The earthquake has also created geological problems. The coastal city of Iskenderun experienced subsidence, which in turn led to flooding in the region.[vii] Some coastal communities have even experienced encroachment from sea water as far as 200 meters inland.[viii] In addition to the threat of waterborne diseases described previously, many hillsides are at risk of landslip, and satellite imagery shows evidence of numerous landslides and rockfalls.[ix] The effect of the geological problems could create additional impacts on infrastructure, with roads and pipelines needing to be rebuilt and redirected, and rural communities will likely be disproportionately affected in comparison to urban communities.[x]
The disaster in Kahramanmaras also begs a deeper question: how do humans create communities that can exist in harmony with the inherent challenges that the environment presents? In particular, many cities that exist in earthquake-prone communities must take seriously the challenge of constructing homes and buildings made to withstand significant seismic activity. After destructive earthquakes in 1999 and 2011, Turkish authorities tightened construction regulations in order to have more buildings retrofitted for earthquakes.[xi] Turkish officials have responded to the numerous collapsed buildings in the most recent quake by investigating over 130 people involved in the construction of those buildings and even detaining some contractors they believe to be at fault.[xii] Even so, there is also evidence that the regulations themselves were not stringently enforced, which may place some part of the blame back on the parts of the Turkish government responsible for enforcing them.[xiii]
There is no obvious answer to the question of the humans’ relationship with their environment, but law can be one tool in facing down challenges, especially where legislation or regulations can be created or enforced to protect people, critical infrastructure, and the environment. The Turkey-Syria earthquakes underscore the vital importance of working towards an answer to that question.

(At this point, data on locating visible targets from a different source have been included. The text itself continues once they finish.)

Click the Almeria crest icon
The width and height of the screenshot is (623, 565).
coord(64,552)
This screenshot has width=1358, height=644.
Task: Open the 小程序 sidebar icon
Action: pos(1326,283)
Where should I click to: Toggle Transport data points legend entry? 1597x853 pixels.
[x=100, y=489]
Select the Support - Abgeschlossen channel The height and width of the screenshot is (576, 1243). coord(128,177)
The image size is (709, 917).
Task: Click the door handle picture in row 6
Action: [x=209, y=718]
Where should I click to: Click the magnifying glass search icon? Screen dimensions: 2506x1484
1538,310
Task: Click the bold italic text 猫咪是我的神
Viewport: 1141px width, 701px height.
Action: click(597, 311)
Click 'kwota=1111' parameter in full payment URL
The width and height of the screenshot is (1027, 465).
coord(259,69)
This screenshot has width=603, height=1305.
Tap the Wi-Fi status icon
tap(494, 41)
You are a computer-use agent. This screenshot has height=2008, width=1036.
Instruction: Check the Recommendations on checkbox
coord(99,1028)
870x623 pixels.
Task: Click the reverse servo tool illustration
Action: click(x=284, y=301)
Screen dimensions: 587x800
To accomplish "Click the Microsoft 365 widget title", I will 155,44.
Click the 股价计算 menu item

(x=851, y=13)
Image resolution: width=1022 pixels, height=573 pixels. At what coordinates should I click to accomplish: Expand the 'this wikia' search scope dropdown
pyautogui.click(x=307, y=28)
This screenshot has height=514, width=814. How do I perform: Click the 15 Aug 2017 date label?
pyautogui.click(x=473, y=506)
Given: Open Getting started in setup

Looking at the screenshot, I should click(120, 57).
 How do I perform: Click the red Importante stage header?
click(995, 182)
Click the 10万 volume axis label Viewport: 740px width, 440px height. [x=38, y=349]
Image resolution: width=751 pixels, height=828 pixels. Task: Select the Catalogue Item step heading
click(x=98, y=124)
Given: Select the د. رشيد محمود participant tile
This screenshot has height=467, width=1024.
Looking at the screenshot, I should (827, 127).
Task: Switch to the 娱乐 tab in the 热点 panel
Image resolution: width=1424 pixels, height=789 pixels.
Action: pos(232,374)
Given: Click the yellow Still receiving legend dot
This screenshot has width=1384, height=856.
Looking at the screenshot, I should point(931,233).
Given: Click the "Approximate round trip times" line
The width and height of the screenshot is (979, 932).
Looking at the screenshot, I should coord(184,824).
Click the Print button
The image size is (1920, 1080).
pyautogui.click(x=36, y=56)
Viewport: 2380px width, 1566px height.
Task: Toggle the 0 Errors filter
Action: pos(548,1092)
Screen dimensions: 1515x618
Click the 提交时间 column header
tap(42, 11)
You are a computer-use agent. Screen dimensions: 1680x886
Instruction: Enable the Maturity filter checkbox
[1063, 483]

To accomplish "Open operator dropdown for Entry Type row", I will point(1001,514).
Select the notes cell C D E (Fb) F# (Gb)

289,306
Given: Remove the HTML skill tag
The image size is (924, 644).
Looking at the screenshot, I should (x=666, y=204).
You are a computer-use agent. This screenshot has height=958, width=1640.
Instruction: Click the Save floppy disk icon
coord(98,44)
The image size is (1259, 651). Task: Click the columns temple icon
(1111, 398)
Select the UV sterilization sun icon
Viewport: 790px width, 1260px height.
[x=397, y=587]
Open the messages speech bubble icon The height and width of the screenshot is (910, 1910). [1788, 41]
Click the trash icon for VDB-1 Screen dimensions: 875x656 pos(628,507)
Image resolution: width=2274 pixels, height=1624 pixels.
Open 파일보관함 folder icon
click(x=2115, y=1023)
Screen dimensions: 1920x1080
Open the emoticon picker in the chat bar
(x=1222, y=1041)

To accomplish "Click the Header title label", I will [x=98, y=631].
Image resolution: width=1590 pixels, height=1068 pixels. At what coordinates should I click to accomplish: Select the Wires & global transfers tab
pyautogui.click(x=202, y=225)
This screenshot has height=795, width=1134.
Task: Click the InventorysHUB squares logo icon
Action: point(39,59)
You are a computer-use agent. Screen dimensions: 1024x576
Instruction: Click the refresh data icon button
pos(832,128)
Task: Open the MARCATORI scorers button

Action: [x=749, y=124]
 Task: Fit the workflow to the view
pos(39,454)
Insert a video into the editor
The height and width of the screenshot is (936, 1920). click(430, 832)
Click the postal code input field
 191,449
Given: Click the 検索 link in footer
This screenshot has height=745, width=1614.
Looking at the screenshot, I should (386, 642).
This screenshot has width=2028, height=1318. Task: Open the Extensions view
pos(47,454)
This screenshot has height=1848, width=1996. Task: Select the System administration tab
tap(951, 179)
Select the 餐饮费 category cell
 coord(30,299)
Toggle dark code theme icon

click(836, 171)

[i] Death toll climbs above 50,000 after Turkey, Syria earthquakes, Al Jazeera (Feb. 25, 2023), https://www.aljazeera.com/news/2023/2/25/death-toll-climbs-above-50000-after-turkey-syria-earthquakes#:~:text=In%20Turkey%20alone%2C%2044%2C218%20people,toll%20in%20Syria%20was%205%2C914.
[ii] Henriette Chacar, Disease the new threat as Turkey faces post-quake water shortage, Reuters (Feb. 15, 2023, 9:06 AM), https://www.reuters.com/world/middle-east/disease-new-threat-turkey-faces-post-quake-water-shortage-2023-02-15/.
[iii] See id (internal quotations omitted); Jaclyn Diaz, The earthquake in Turkey and Syria offers lessons and reminders for disaster response, NPR (Feb. 16, 2023, 5:01 AM), https://www.npr.org/2023/02/16/1156636019/the-earthquake-in-turkey-and-syria-offers-lessons-and-reminders-for-disaster-res.
[iv] Diaz, supra note 3.
[v] Tiffany Wertheimer, Turkey earthquake: Girl survives 10 days under quake rubble, BBC News (Feb. 16, 2023), https://www.bbc.com/news/world-europe-64662941.
[vi] Chacar, supra note 2.
[vii] Kate Ravilious, Geological impact of Turkey-Syria earthquake slowly comes into focus, The Guardian (Feb. 10, 2023, 6:29 AM), https://www.theguardian.com/world/2023/feb/10/geological-impact-of-turkey-syria-earthquake-slowly-comes-into-focus.
[xi] Jake Horton & William Armstrong, Turkey earthquake: Why did so many buildings collapse?, BBC News (Feb. 9, 2023), https://www.bbc.com/news/64568826; Diaz, supra note 3.
[xii] Justin Spike et. al., Turkey probes contractors as earthquake deaths pass 33,000, Associated Press (Feb. 12, 2023), https://apnews.com/article/2023-turkey-syria-earthquake-government-business-658d897fe02316c474a8cc8078b690a3.
[xiii] Spike et. al., supra note 12; Horton & Armstrong, supra note 11.